> **How to complete this task**:
For the entries below, the result should be an exact transcription of the lines from the one with "Identify the click" up to and including the one with "Instellen → (105, 487)", and only those.

───── Available data

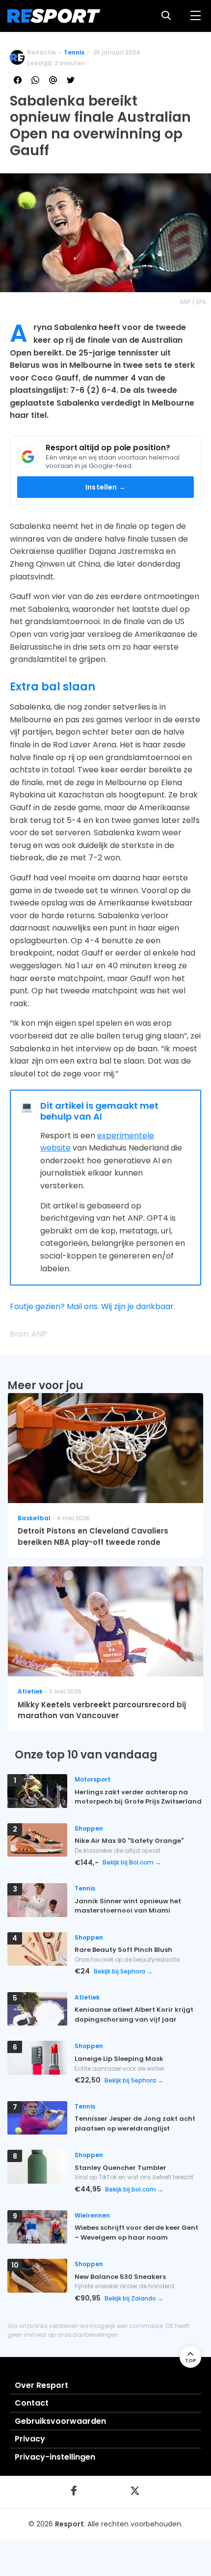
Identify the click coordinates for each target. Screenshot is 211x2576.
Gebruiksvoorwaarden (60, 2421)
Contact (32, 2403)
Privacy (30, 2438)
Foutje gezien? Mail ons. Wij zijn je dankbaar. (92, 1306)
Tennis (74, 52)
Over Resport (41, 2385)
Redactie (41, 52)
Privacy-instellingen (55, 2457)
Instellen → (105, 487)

──────────
───── Available data

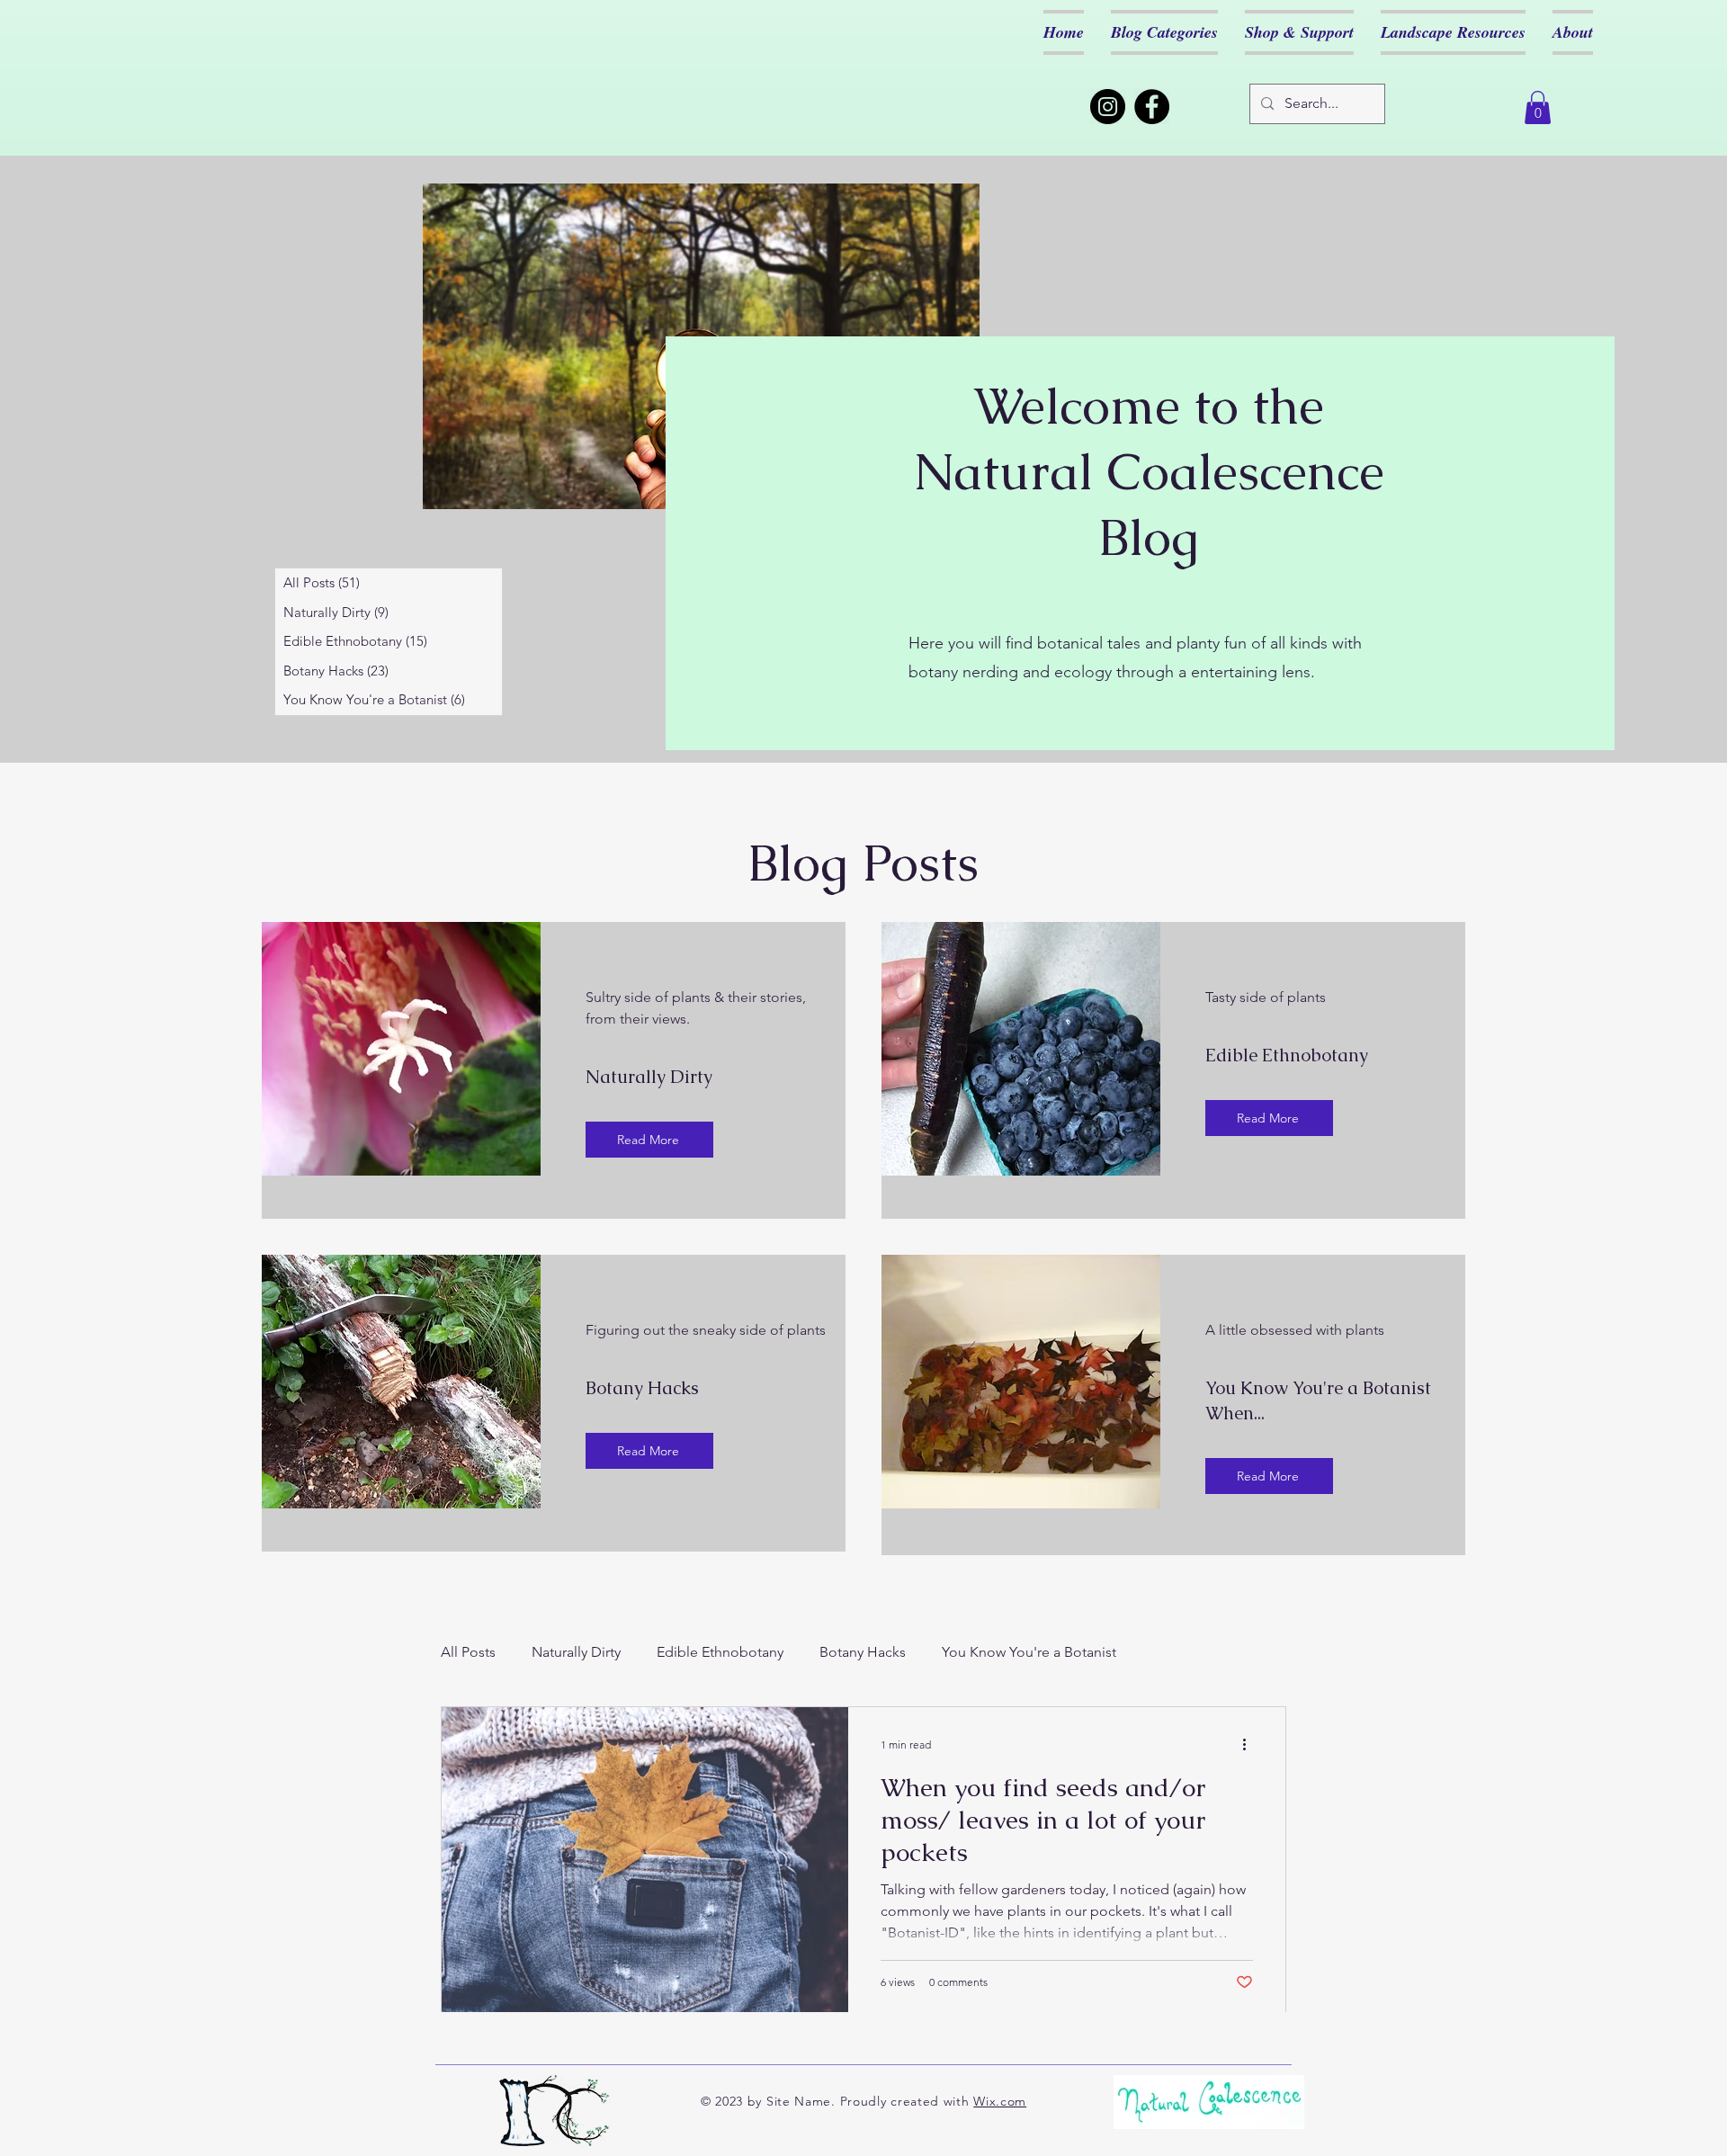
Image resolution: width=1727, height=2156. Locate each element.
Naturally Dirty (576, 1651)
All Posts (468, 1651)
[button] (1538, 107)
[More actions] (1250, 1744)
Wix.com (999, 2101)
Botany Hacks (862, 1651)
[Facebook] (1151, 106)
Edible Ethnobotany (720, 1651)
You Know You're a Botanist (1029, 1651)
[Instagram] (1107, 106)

──────────
───── Available data

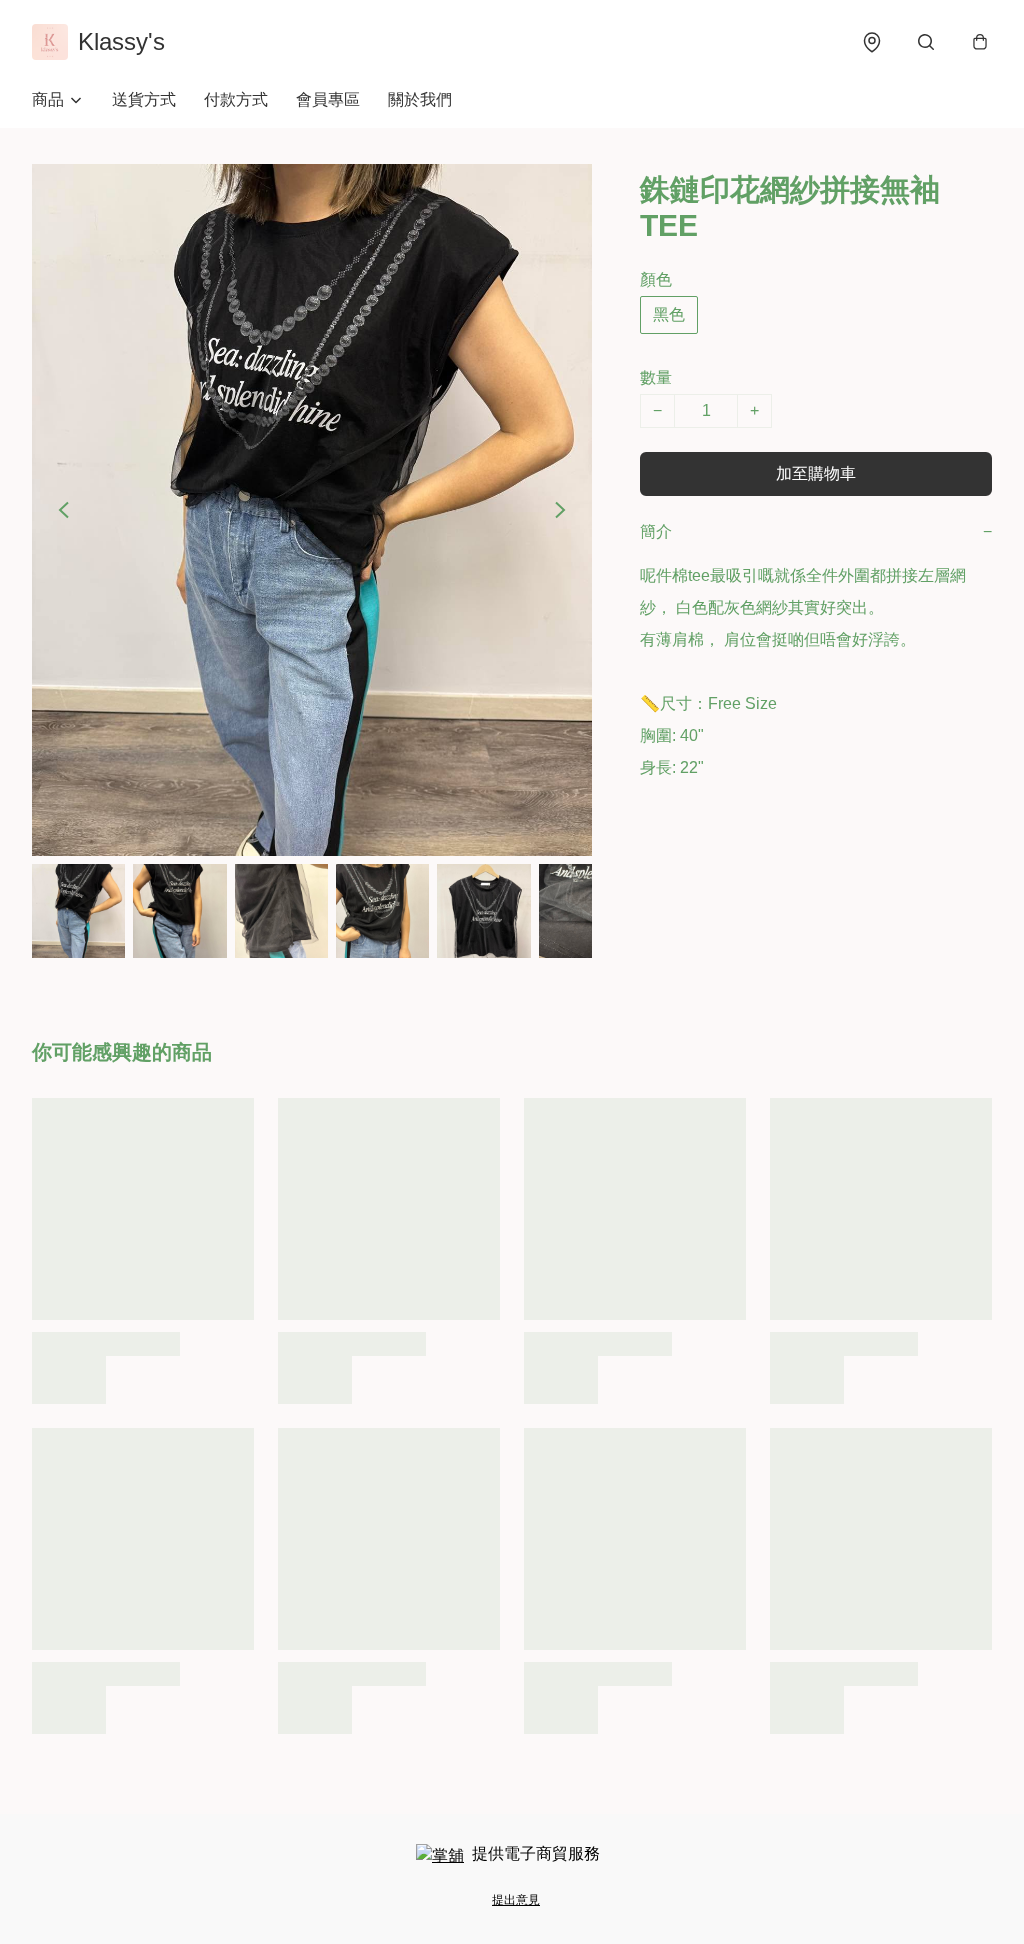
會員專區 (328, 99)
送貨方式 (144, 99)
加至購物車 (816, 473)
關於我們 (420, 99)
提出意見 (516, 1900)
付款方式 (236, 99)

──────────

> **Reply to the exercise**:
Identify the click coordinates for each target. Screenshot is 211x2576.
Gebruiksvoorwaarden (60, 2421)
Contact (32, 2403)
Privacy (30, 2438)
Foutje gezien? Mail ons. Wij zijn je dankbaar. (92, 1306)
Tennis (74, 52)
Over Resport (41, 2385)
Redactie (41, 52)
Privacy-instellingen (55, 2457)
Instellen → (105, 487)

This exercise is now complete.